- _Your objective_
The required output is the line containing "The image size is (1568, 679)." followed by every later line through the end of the data, all reproduced exactly.
**** Data records
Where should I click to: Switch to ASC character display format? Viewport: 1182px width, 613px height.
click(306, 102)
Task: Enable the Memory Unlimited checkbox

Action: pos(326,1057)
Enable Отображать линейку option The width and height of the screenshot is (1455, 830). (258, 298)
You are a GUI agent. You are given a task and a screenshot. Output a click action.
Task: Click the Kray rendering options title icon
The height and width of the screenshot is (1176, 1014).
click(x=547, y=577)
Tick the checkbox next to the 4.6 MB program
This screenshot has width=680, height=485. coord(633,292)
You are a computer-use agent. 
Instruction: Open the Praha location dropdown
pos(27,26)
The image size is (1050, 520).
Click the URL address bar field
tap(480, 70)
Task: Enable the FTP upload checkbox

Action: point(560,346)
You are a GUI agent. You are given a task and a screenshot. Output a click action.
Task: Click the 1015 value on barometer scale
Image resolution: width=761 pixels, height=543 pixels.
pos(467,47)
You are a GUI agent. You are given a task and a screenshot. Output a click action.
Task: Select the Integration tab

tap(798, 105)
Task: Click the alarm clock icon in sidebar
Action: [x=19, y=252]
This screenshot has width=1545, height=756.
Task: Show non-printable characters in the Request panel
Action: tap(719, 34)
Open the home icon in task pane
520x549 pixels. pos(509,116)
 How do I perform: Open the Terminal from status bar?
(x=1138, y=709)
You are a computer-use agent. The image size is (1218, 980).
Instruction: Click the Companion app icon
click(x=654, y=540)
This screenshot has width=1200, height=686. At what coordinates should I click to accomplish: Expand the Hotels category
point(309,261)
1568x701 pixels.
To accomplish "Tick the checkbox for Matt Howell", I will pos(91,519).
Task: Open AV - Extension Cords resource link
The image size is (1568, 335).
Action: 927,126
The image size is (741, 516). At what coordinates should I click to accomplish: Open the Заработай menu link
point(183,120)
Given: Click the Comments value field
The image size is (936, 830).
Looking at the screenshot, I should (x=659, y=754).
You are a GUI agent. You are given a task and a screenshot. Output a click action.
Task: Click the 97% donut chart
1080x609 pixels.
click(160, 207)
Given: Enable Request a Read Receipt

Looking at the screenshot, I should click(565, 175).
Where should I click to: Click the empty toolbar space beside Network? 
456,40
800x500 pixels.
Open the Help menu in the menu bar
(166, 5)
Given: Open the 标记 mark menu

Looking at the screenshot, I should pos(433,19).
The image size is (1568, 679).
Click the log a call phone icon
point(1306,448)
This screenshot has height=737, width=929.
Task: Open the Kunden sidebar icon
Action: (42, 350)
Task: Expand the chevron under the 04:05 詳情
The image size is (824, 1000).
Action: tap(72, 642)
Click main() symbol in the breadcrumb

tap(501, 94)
********
- _Answer to the exercise_
The image size is (1568, 679).
Click the log a call phone icon
point(1306,448)
This screenshot has height=737, width=929.
Task: Open the Kunden sidebar icon
Action: (42, 350)
Task: Expand the chevron under the 04:05 詳情
The image size is (824, 1000).
Action: tap(72, 642)
Click main() symbol in the breadcrumb

tap(501, 94)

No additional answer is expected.